Dask and Scikit-Image on a Cluster¶

In [ ]:

from dask_kubernetes import KubeCluster
cluster = KubeCluster(n_workers=40)
cluster

In [ ]:

from dask.distributed import Client, progress
client = Client(cluster)

In [ ]:

%matplotlib inline
from dask import delayed
import skimage.io
import matplotlib.pyplot as plt

Read a single image from Google Cloud Storage¶

In [ ]:

sample = skimage.io.imread('https://storage.googleapis.com/pangeo-data/FIB-25/iso.00000.png')

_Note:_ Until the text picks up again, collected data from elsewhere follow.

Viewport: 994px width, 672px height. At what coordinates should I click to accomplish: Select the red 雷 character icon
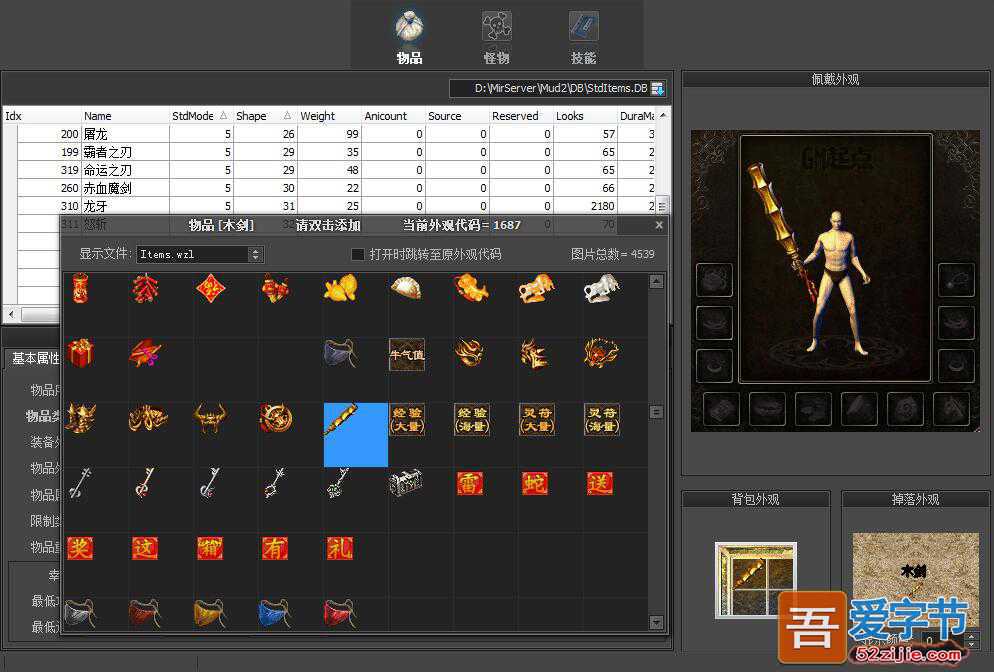[470, 484]
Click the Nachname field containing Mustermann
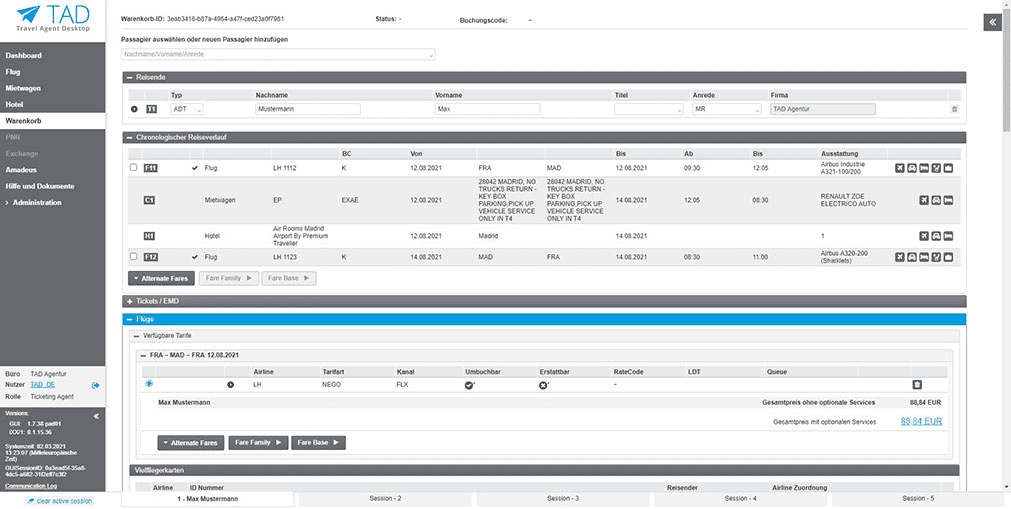This screenshot has height=509, width=1011. (x=307, y=109)
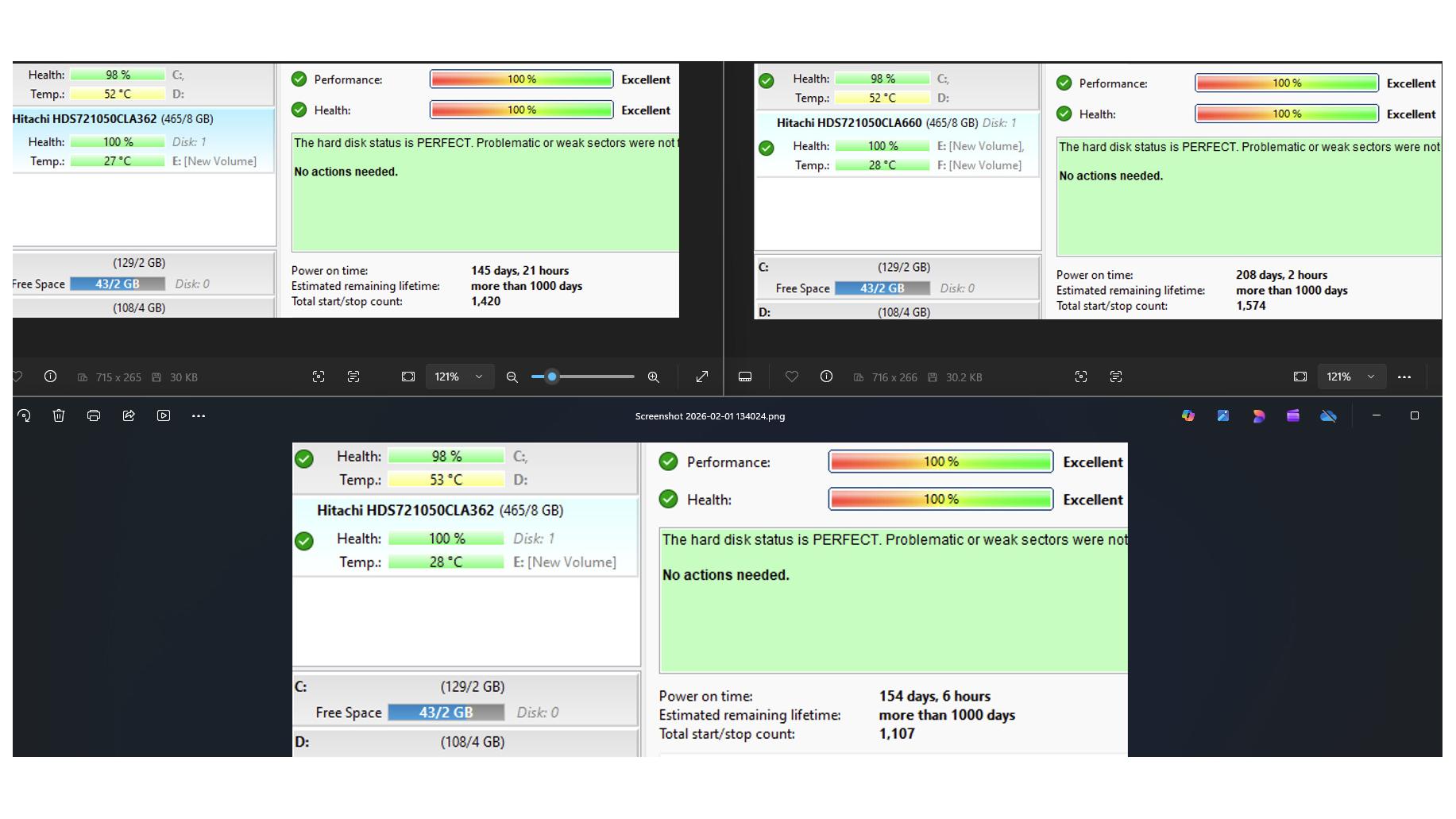Screen dimensions: 1456x819
Task: Start the slideshow with the play icon
Action: coord(164,415)
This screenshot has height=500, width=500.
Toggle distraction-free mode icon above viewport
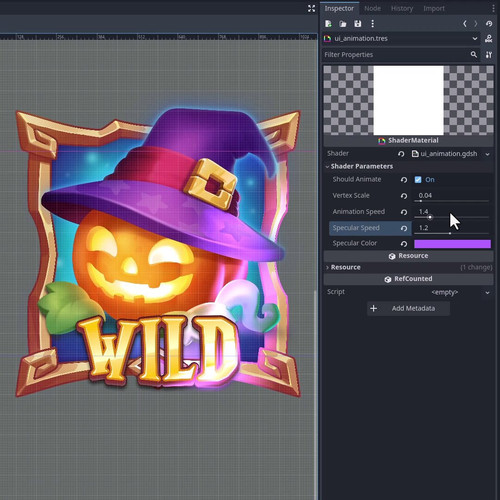(311, 9)
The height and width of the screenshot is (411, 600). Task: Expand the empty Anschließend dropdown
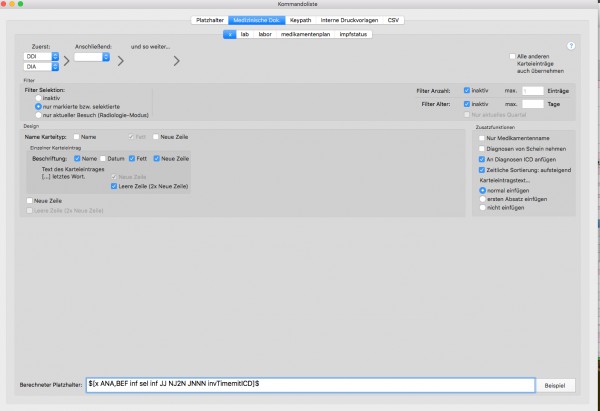pos(92,57)
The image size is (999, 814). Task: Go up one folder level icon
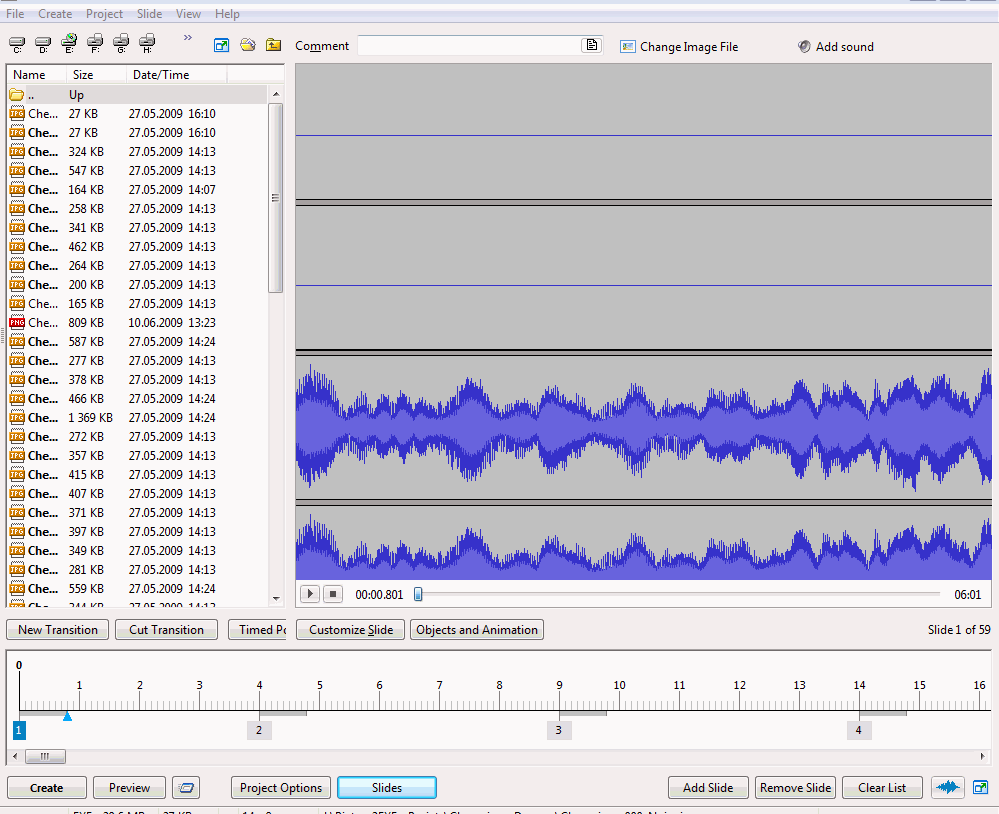click(x=273, y=45)
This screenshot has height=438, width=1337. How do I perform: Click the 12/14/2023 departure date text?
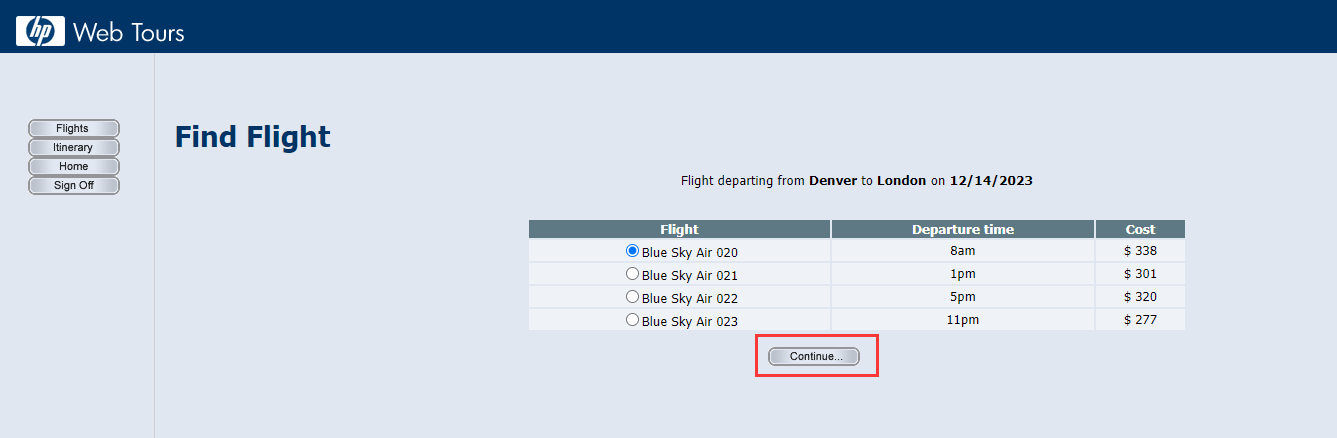tap(990, 181)
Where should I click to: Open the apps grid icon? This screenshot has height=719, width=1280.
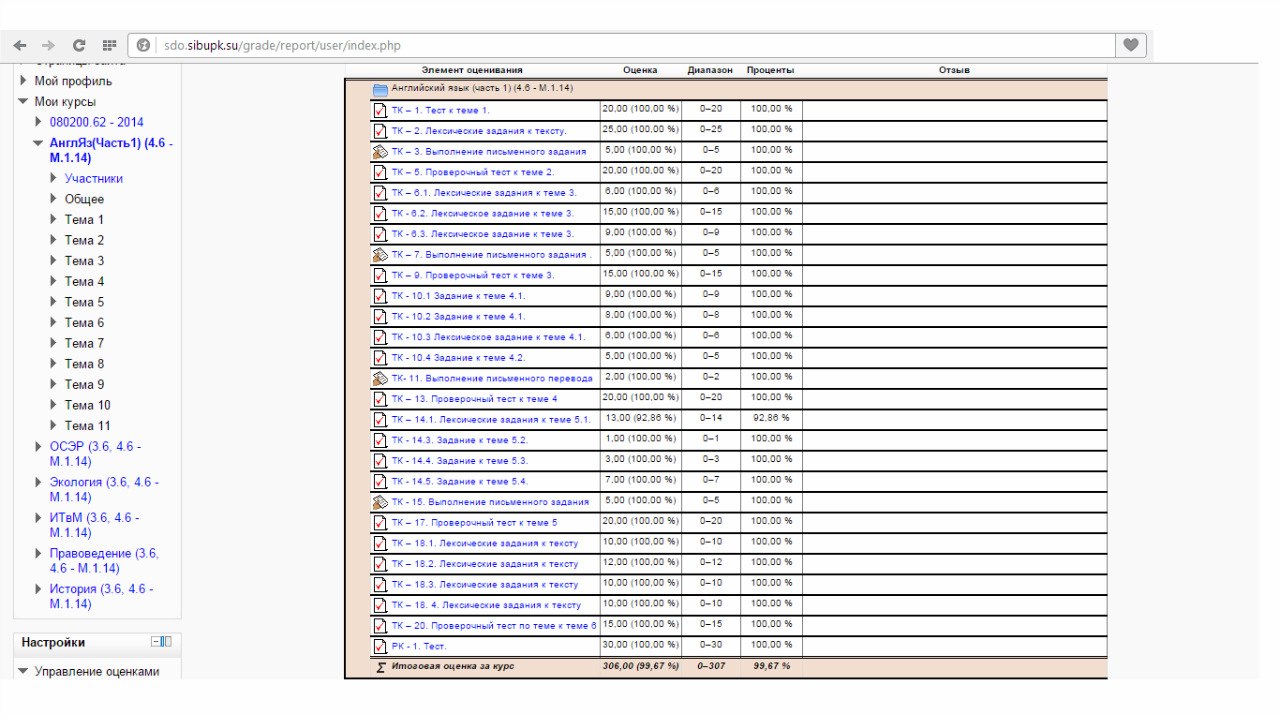[x=109, y=45]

fig = plt.figure(figsize=(10, 10))
plt.imshow(sample, cmap='gray')

Construct a Lazy Dask Array from all of the images¶

In [ ]:

from dask import delayed
import dask.array as da

# filenames = ['https://storage.googleapis.com/pangeo-data/FIB-25/iso.%05d.png' % i for i in range(0, 8090)]
filenames = ['https://storage.googleapis.com/pangeo-data/FIB-25/iso.%05d.png' % i for i in range(0, 1000)]
images = [delayed(skimage.io.imread)(fn) for fn in filenames]
arrays = [da.from_delayed(im, shape=sample.shape, dtype=sample.dtype) for im in images]
x = da.stack(arrays, axis=0)
x

Rearrange data by Pixel¶

Currently our data is organized in chunks of size 1x6000x6000, one chunk for each image. If we want to do analysis per-pixel then we need to rechunk our data, which we do below into chunks of size 1000x100x100

In [ ]:

x = x.rechunk((1000, 100, 100))

Ask Dask to persist that data in memory¶

In [ ]:

x = x.persist()
progress(x)

Do per-pixel computations, like FFTs¶

In [ ]:

y = da.fft.fft(x, axis=0)

In [ ]:

%matplotlib inline

In [ ]:

import matplotlib.pyplot as plt

plt.figure(figsize=(20, 5))
plt.plot(y[:, 3000, 3000])
plt.show()